If Gombrowicz’s condition seems slightly self-exacerbated, his case more than slightly exaggerated, nevertheless anyone who has followed contemporary poetry will have shared some of his irritation with it and will recognize a general truth to his charges. No world I have ever peered in upon can seem simultaneously so smug and so hopeless as that of the world of contemporary poets, especially in its creative-writing program phase. All too often contemporary poets comport themselves as if they were self-appointed to E.M. Forster’s little aristocracy of the sensitive, the considerate, and the plucky. (“When what they really are,” a wag I know has said, “is the insensate, the outrageous, and the lucky.”) The last thing they wish to hear is that they are producing something not many people outside the classroom want; and instead they act as if those who do not appreciate what they do are, on the face of it, spiritually crippled.
But among serious poets, and people serious about poetry, there is a stabbing recognition that something has happened. It is as if poetry has lost its weight, and hence its reality, and hence its value. Speaking for myself, there have been contemporary poets I have much admired—to mention only the recently dead, Elizabeth Bishop, L.E. Sissman, Philip Larkin—but none has been able to plant language in my head the way that poets of an earlier generation could: “The salmon-falls, the mackerel-crowded seas”; “Complacencies of the peignoir, and late/Coffee and oranges in a sunny chair”; “But I have promises to keep/And miles to go before I sleep”; “In the room the women come and go/Talking of Michelangelo”; “All in green went my love riding”; “Like a patient etherised upon a table”; “a low dishonest decade”; “Something there is that doesn’t love a wall”; “imaginary gardens with real toads in them.”
Where did all that elegant, potent, lovely language go; or, more precisely, where went the power to create such language? Perhaps, like W. B. Yeats in Auden’s poem, it “disappeared in the dead of winter.”
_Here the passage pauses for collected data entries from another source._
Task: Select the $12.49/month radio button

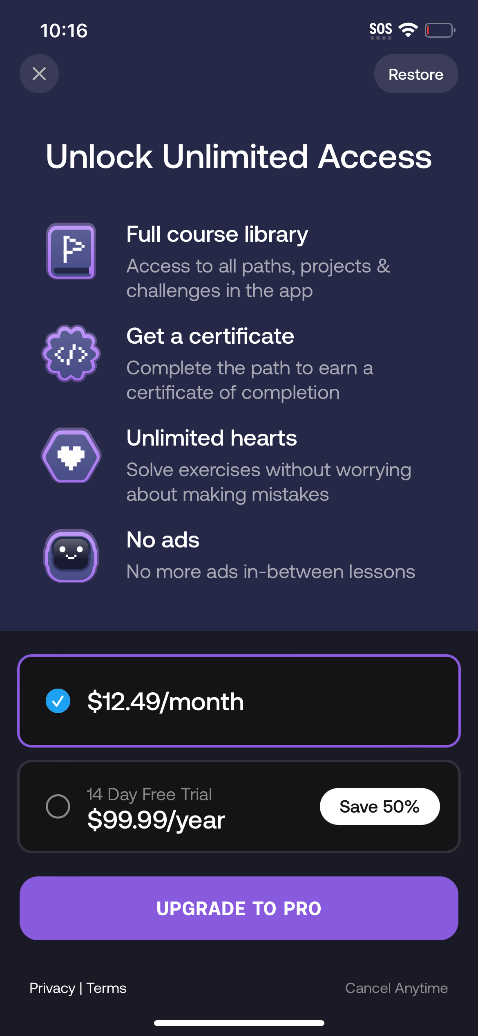Action: [x=58, y=701]
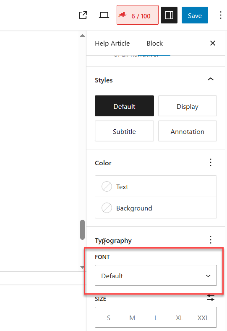Select the Subtitle style
The width and height of the screenshot is (227, 331).
coord(124,131)
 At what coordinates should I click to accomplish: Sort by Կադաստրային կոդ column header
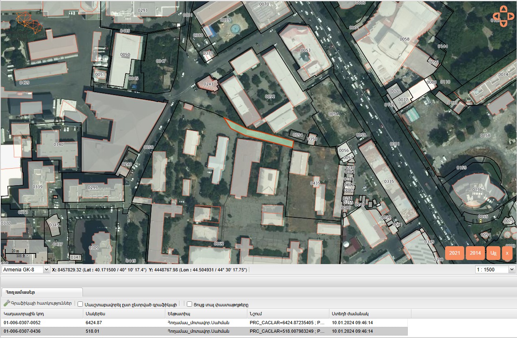coord(41,314)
To return to Marianne Moore, whence we set out:
I, too, dislike it.
Reading it, however, with a perfect contempt
for it, one discovers in
it, after all, a place for the genuine.
And more than the genuine, I should say, though just now the entire enterprise of poetic creation seems threatened by having been taken out of the world, chilled in the classroom, and vastly overproduced by men and women who are licensed to write it by degree if not necessarily by talent or spirit. It was Wallace Stevens who once described poetry as “a pheasant disappearing in the brush.” One gets a darting glint of it every once in a while in the work of the better contemporary poets, but to pretend that that meaty and delectable bird freely walks the land isn’t going to get him out of hiding, not soon, and maybe not ever.